*出典本文*:
おたふくかぜワクチンの調査にご協力をありがとうございました。

日本における「おたふくかぜ」とワクチンに関する問題を説明するページを準備しました。この調査の大切さについて理解を深めて頂けたら幸いです。

おたふくかぜについて

おたふくかぜはムンプスウイルスの飛沫感染で起こる病気です。急に耳の下(耳下腺)が痛くなり、腫れてきます。高い熱を出すこともあります。感染力が強く、流行が起こるとワクチンを受けていない人のほとんどが感染します。0歳は少なく年齢とともに増加し4歳頃の罹患が最も多くなります。

ワクチンを受けていない人の頻度が増えると、また流行が起こるため、日本では4~5年周期で流行しています。ムンプスウイルスは耳下腺だけでなく、全身の組織に炎症を起こし、睾丸炎、無菌性髄膜炎、内耳炎(ムンプス難聴)、脳炎などを起こすことがあります。おたふくかぜに対する有効な治療薬はなく、おたふくかぜにかかってから合併症を避けることも出来ません。


おたふくかぜによる難聴

おたふくかぜにかかった人の数百人から1000人に1人程度、ムンプス難聴という高度の難聴になることがあります。多くの場合は片側のみの難聴ですが、現代の医学では治すことが出来ません。聞こえだけでなくめまいや耳鳴りを伴うこともあります。


おたふくかぜはワクチンで予防できる病気

おたふくかぜには発病を防ぐワクチンがあります。日本では定期接種となっていないため、ワクチンを受けていない人の中でおたふくかぜの流行がなくなっていませんが、おたふくかぜのワクチンを定期接種している国では、おたふくかぜが子どもで流行することはなく、ムンプス難聴になることもありません。世界では麻しん・風しん・おたふくかぜの3種混合ワクチン「MMRワクチン」の2回接種が標準で行われています。先進国のうち、おたふくかぜのワクチンを定期接種にしていないのは日本だけとなってしまいました。


おたふくかぜワクチンを定期接種に変えます!

日本でMMRワクチンを行っていない理由は、30年前に開発されたばかりのMMRワクチンを使用した時に、副反応と考えられる「無菌性髄膜炎」が多発したからです。このため数年でMMRワクチンの使用が中止となりました。

「無菌性髄膜炎」とは頭痛やおう吐、発熱を起こす病気です。1週間程度の経過で後遺症の心配はなく治ります。これはおたふくかぜワクチンの副反応として,1,600~2,300人に1人程度あると報告されていますが、おたふくかぜに自然に感染すると、ワクチンによる副反応の約10~100倍の頻度でこの無菌性髄膜炎になります。

現在日本中でおたふくかぜワクチンを子どもたちに接種している小児科医の実感では、副反応の発生はほとんど無いと言っても良いぐらいですが、日本で定期の予防接種にするかどうかの検討をしてもらうためには、この調査が必要と言われています。

そこでいまお子さんに予防接種を行う医療機関が協力して、大規模な調査を行っております。この結果が出るまでには時間がかかりますが、日本から おたふくかぜによる新たな難聴のお子さんがゼロになるために、心を一つにして頑張ります。

*作業指示*: おたふくかぜについての出典本文によると、日本ではおたふくかぜはどのくらいの周期で流行していますか。

[保存項目]

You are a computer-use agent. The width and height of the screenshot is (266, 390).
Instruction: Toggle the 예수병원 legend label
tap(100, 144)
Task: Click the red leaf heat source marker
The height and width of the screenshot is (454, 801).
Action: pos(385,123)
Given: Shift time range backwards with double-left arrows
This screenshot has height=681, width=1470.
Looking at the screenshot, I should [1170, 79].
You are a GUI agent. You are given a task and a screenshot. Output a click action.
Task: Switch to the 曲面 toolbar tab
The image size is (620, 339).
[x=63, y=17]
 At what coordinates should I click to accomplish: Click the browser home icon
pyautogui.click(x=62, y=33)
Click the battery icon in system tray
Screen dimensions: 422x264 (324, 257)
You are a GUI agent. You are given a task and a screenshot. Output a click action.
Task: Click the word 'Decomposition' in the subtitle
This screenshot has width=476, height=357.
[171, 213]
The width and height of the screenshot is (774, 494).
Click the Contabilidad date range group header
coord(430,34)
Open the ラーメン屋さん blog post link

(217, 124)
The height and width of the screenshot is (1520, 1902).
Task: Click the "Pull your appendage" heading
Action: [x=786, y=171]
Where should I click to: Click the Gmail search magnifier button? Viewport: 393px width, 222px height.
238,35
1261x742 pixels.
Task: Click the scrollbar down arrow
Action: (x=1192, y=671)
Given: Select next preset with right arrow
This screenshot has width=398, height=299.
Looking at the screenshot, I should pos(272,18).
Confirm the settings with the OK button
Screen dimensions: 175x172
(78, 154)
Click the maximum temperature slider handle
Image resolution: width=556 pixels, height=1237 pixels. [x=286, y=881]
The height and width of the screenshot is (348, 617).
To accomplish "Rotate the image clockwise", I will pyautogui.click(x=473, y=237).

*解答欄*: 4~5年周期で流行しています。